# INSTRUCTIONS FOR THE TASK
The answer is to consist only of an exact retyping of the lines from the one containing "Instruction: Select the" to the end of the entries, without pictures.

# TASK MATERIAL
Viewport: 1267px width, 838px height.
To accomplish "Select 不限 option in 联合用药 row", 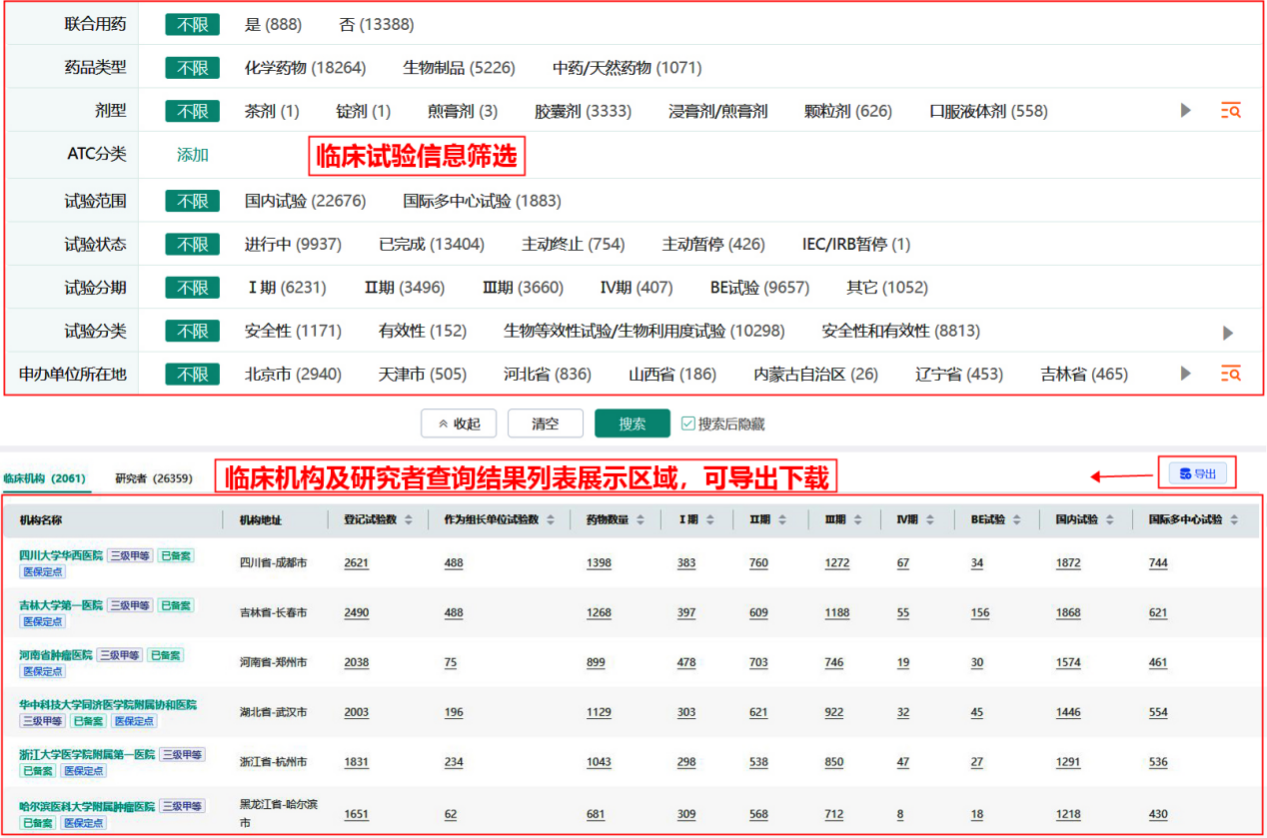I will pos(192,24).
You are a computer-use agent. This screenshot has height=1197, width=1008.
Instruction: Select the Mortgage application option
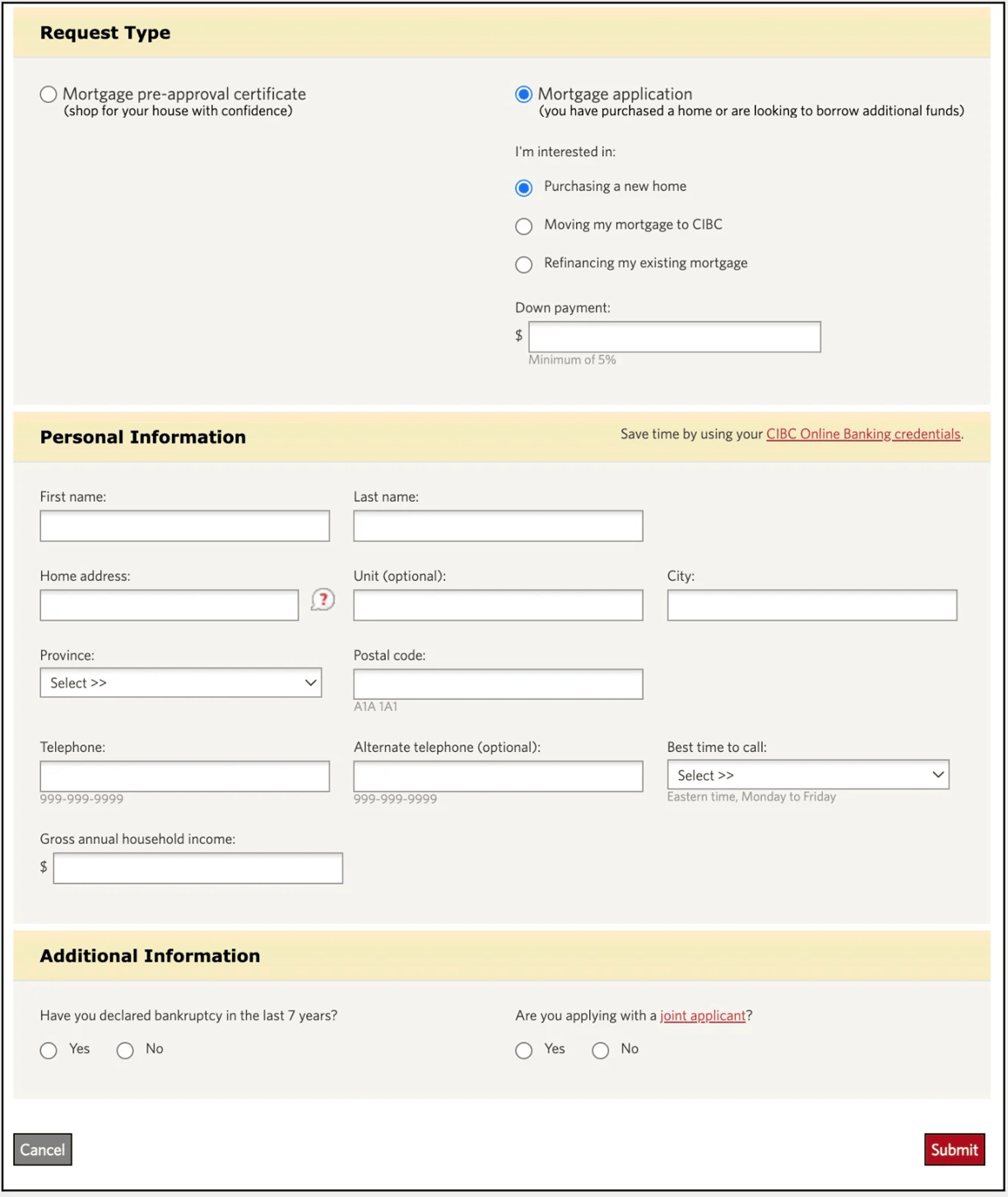523,93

# EXERCISE RESPONSE
Instruction: Select the Mortgage application option
523,93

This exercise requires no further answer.